#### [Exercise]
For each line below that contains the word "computer", return that line.

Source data
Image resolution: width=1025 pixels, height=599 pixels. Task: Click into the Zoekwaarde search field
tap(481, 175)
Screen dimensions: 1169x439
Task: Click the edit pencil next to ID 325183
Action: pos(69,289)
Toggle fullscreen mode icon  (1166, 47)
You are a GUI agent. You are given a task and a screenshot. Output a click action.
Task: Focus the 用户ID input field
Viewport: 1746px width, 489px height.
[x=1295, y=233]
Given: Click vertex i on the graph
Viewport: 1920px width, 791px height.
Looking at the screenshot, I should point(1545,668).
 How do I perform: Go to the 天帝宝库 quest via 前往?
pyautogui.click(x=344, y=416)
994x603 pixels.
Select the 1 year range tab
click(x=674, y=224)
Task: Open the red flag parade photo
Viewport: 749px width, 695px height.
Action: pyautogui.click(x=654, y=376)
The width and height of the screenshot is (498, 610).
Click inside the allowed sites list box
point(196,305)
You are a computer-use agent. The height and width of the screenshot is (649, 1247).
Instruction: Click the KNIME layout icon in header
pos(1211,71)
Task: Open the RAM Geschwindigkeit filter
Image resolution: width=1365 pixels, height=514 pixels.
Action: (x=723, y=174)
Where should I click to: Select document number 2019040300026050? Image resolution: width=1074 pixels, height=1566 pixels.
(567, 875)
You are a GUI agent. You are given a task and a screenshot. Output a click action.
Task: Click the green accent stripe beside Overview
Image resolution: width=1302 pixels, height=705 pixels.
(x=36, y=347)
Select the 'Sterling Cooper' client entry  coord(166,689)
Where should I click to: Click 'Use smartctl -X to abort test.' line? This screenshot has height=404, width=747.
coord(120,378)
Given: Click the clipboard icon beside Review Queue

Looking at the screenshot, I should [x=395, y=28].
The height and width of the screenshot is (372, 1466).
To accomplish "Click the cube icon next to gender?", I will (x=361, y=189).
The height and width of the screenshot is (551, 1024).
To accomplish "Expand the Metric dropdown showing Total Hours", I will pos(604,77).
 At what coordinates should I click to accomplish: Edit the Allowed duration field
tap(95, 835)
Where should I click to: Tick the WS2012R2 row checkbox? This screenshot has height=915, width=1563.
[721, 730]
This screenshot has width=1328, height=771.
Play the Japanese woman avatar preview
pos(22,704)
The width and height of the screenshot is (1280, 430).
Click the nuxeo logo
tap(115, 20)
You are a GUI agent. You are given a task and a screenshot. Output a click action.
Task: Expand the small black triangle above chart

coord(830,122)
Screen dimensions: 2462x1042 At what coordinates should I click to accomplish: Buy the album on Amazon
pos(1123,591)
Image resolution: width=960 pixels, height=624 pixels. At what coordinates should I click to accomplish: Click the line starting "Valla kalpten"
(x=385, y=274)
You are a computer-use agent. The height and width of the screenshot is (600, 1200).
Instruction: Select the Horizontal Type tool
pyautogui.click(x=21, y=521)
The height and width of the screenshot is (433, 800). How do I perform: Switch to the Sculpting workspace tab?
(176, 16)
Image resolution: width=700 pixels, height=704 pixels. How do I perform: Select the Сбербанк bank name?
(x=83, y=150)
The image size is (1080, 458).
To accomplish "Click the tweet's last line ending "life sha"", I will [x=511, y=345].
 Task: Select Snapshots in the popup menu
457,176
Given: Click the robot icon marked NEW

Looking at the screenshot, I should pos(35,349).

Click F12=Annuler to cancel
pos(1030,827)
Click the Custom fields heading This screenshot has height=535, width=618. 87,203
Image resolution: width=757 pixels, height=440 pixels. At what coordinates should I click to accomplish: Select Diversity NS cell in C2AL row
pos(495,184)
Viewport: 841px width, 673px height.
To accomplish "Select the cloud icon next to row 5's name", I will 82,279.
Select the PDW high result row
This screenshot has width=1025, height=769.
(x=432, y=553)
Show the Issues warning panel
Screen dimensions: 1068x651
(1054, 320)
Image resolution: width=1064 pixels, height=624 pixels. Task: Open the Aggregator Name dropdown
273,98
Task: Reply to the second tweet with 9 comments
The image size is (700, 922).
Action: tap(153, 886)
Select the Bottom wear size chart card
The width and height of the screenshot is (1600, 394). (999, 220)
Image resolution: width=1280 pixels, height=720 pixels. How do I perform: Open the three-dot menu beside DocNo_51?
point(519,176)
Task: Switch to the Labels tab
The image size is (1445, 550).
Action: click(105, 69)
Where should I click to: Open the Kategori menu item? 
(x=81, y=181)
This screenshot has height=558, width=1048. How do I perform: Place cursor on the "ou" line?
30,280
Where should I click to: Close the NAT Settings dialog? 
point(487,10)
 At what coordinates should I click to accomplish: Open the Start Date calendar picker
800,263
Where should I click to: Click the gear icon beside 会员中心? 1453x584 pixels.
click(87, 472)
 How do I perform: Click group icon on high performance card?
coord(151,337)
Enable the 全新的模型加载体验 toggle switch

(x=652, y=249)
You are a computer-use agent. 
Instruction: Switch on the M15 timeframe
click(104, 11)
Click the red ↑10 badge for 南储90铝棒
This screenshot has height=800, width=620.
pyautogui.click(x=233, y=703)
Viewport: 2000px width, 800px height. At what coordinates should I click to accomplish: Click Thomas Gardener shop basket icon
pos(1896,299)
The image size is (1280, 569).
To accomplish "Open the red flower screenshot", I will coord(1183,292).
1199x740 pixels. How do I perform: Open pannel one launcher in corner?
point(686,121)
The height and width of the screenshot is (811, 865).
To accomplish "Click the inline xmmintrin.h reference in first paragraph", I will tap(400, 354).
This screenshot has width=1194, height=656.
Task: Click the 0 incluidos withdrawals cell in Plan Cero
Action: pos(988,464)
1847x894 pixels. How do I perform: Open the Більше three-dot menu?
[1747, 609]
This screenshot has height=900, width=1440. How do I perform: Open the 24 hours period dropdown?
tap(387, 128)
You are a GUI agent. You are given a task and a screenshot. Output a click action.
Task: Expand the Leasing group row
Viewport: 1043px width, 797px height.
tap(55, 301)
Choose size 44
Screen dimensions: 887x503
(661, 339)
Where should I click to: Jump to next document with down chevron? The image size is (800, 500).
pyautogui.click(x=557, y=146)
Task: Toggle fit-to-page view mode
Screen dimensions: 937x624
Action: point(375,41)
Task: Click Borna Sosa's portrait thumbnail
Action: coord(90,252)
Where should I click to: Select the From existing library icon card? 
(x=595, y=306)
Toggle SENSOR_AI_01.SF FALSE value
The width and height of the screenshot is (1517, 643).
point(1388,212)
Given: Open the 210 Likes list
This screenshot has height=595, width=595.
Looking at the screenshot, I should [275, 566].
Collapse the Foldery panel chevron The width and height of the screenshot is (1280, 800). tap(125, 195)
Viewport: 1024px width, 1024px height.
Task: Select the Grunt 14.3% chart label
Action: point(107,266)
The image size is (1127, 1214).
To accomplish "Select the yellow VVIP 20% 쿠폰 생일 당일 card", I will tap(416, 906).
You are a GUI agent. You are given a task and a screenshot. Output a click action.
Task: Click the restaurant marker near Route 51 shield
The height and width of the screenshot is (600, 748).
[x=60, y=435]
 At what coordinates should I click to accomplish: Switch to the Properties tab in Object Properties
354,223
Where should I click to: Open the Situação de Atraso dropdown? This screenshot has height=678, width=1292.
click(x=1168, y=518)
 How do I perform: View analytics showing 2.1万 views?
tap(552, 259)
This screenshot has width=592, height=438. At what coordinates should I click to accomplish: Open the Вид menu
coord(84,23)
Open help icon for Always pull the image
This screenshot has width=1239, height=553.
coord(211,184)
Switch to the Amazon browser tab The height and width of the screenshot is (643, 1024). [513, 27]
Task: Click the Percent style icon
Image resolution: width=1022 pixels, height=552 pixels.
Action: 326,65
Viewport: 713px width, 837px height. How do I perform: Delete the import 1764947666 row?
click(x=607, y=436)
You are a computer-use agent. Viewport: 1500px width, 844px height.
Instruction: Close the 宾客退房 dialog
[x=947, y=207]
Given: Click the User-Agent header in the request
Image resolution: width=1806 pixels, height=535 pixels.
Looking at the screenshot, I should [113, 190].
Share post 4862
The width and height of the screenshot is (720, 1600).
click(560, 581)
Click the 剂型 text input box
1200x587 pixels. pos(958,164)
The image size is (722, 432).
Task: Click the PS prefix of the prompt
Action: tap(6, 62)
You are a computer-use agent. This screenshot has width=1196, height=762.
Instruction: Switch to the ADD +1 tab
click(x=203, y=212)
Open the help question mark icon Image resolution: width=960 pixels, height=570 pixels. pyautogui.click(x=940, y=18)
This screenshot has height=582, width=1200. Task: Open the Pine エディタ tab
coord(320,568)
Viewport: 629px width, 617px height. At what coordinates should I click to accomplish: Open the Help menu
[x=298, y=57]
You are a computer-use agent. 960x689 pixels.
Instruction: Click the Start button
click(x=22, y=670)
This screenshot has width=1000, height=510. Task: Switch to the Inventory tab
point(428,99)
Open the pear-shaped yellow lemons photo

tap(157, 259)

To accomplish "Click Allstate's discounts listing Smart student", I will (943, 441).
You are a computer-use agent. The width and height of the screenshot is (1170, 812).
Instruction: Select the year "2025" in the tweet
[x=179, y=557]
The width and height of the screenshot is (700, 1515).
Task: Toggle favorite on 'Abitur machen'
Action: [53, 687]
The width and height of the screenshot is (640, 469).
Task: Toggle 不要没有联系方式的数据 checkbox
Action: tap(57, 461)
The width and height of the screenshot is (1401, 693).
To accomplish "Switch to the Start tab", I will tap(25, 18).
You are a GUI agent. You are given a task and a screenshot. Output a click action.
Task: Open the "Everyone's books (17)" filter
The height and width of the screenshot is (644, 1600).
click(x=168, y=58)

#### [Solution to the exercise]
You are a computer-use agent. The height and width of the screenshot is (649, 1247).
You are a computer-use agent. The height and width of the screenshot is (600, 1200).
You are a computer-use agent. 
You are a computer-use agent. Viewport: 1500px width, 844px height.
You are a computer-use agent. This screenshot has width=1196, height=762.
You are a computer-use agent. 960x689 pixels.
You are a computer-use agent. The width and height of the screenshot is (1170, 812).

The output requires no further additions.